◆ PASSAGE SHOWN:
◆ ◆ ◆ ◆ ◆

Newscasts

PNS Daily Newscast - April 20, 2018 


The DOJ delivers the Comey memos to Congress. Also on our rundown: More evidence that rent prices are out of reach in many markets; Wisconsin counties brace for sulfide mining; and the Earth Day focus this weekend in North Dakota is on recycling.

Daily Newscasts

Report: Auto Financing Needs a Tune-Up

The subprime auto-financing market has seen strong growth over the past couple of years. The trend was mentioned as a risk to Arkansas' economy at a recent summit. Credit: Deborah C. Smith
The subprime auto-financing market has seen strong growth over the past couple of years. The trend was mentioned as a risk to Arkansas' economy at a recent summit. Credit: Deborah C. Smith
February 4, 2015

FAYETTEVILLE, Ark. - Similarities have been found in auto lending that look an awful lot like what happened in the mortgage market prior to the meltdown.

Those trends are featured in a new report from the Center for Responsible Lending. Chris Kukla, the center's senior vice president, explained that several issues are at play; cars are more expensive and wages are stagnant. Plus, he said, dealers are rewarded for issuing loans at higher rates, despite what the borrower qualifies for - and they can keep those details secret.

"You're already underwater by 40 percent half the minute you drive off the lot, but you've also got a depreciating asset," he said. "Most people, they're going to be underwater the entire time that they're in the loan."

◆ ◆ ◆ ◆ ◆

◆ DATASET SECTION:
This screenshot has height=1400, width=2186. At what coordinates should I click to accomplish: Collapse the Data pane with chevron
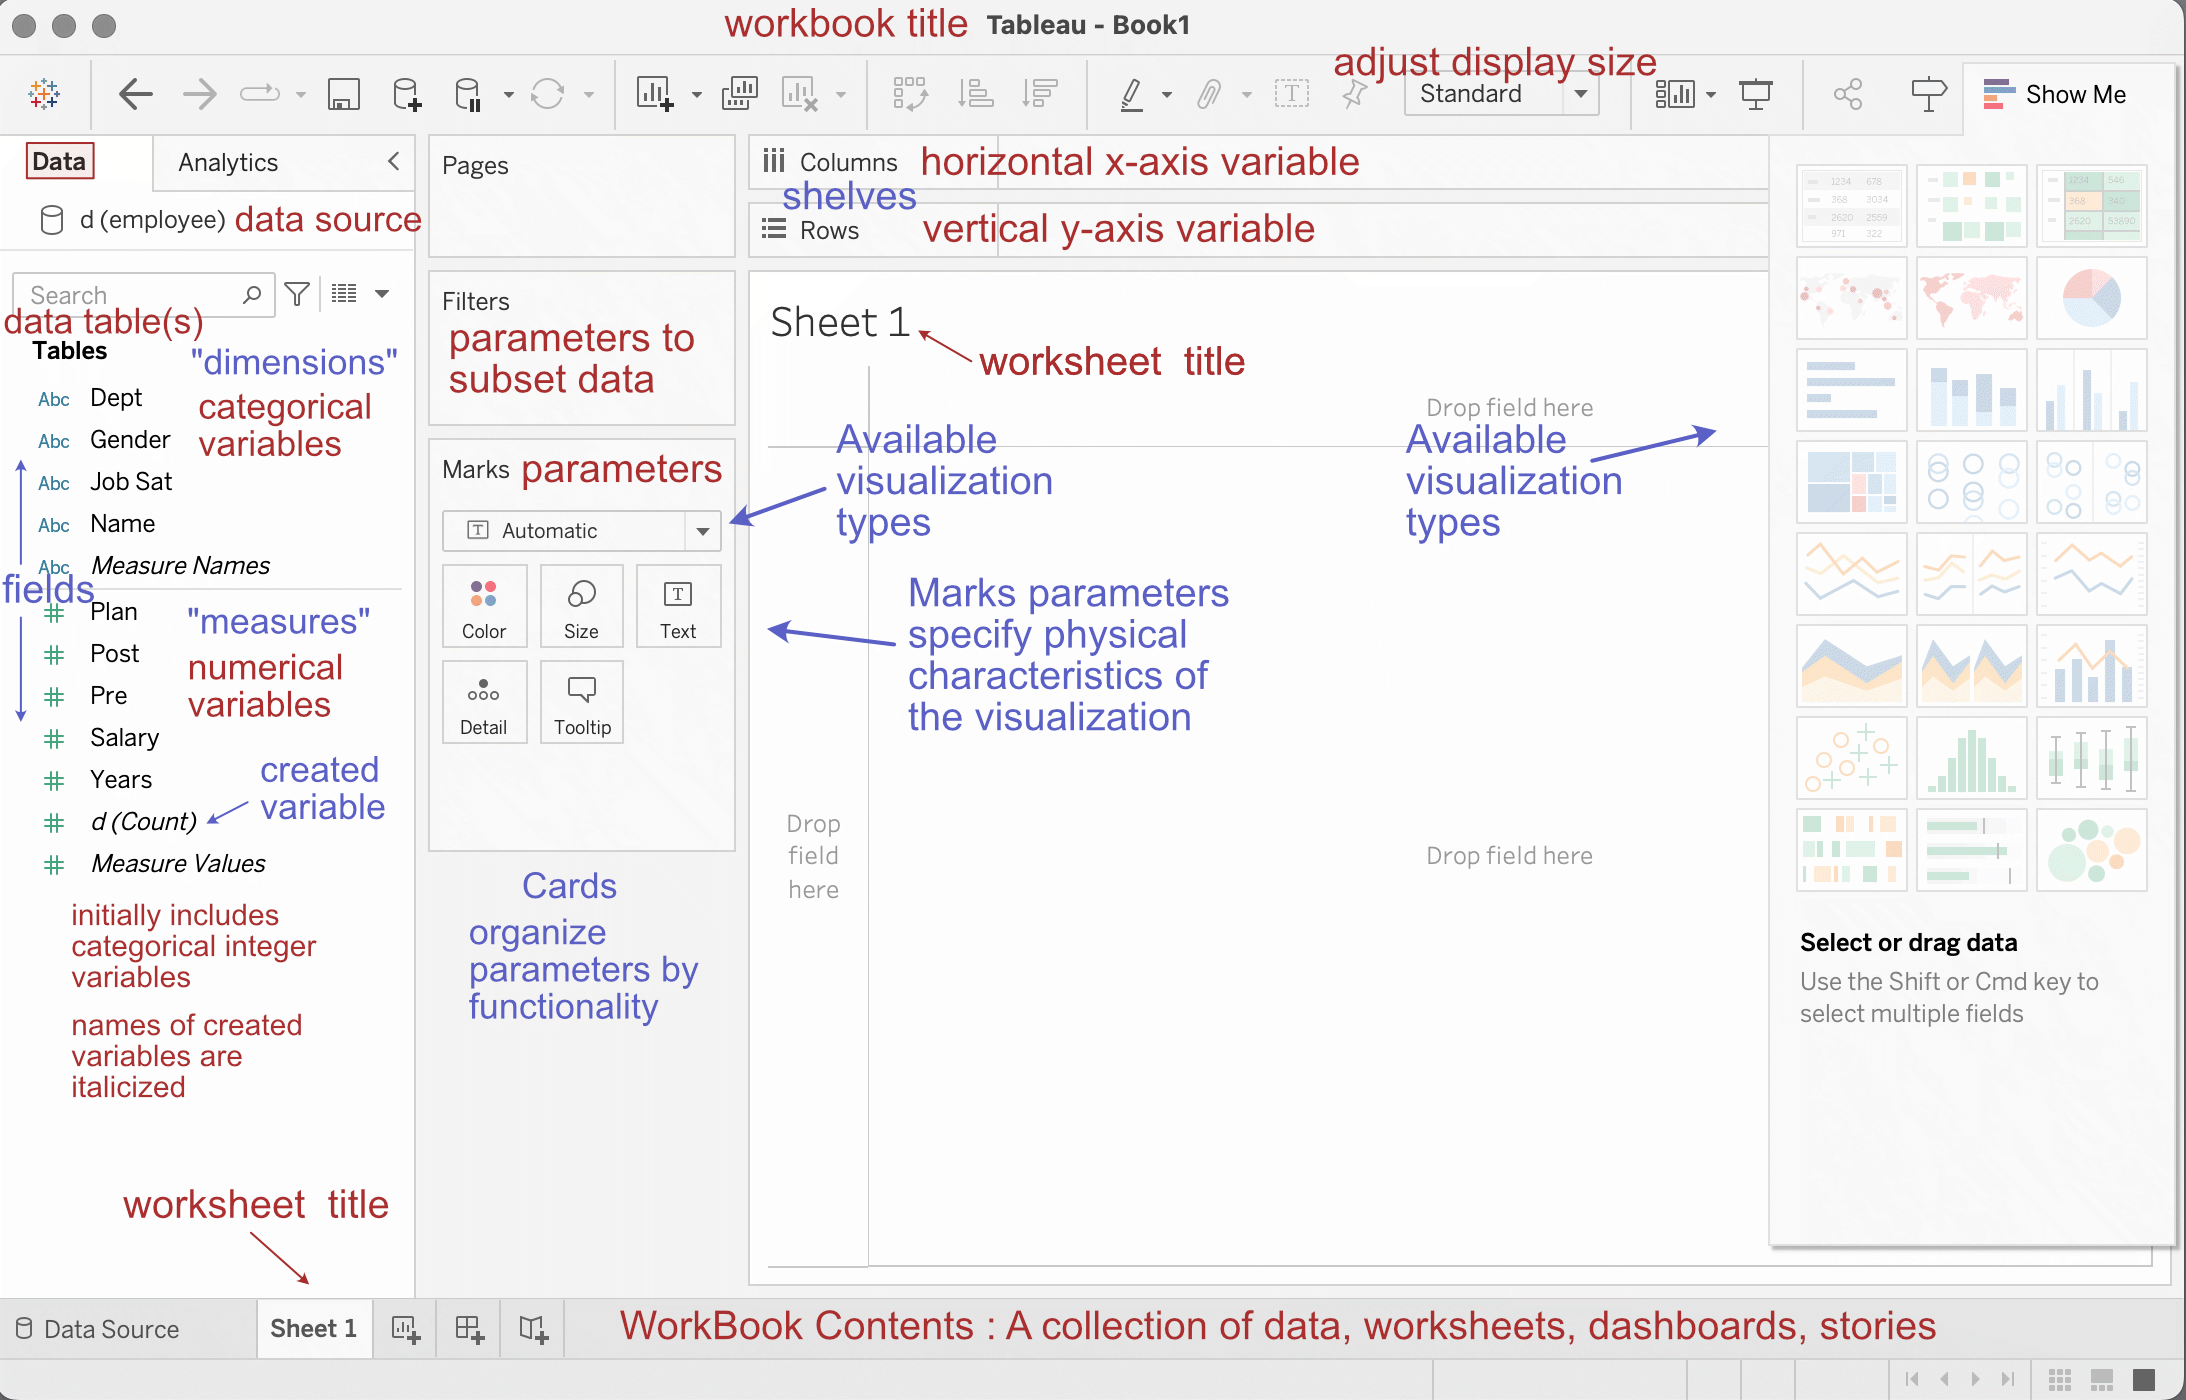[x=394, y=161]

◆ ◆ ◆ ◆ ◆

◆ WHAT THE TASK REQUIRES:
Extend the news story on subprime auto lending, picking up after its final sentence.

◆ RESULT OF THIS EXERCISE:
Subprime auto loans were mentioned as a risk to the state's economy at the annual Business Forecast Lunch in Fayetteville last weekend. Kukla contended that the practices aren't only dangerous to family economic health but also hurt car dealers as well, because consumers upside-down in long-term loans aren't repeat customers.

The report found the value of subprime loans has grown quite suddenly, and there's been an uptick in car and truck repossessions. Kukla said consumers may think they have protections, but the industry has been aggressive in averting regulation - especially at the state level.

"This is an area where there has been very little, if any, real consumer protections put in place, when you compare it to any other lending market," he said.

Those against regulations say stricter rules could make it tougher to help people with sub-par credit find auto loans with monthly payments that can work within their budgets.

The report, "Reckless Driving: Implications of Recent Subprime Auto Finance Growth," is online at responsiblelending.org.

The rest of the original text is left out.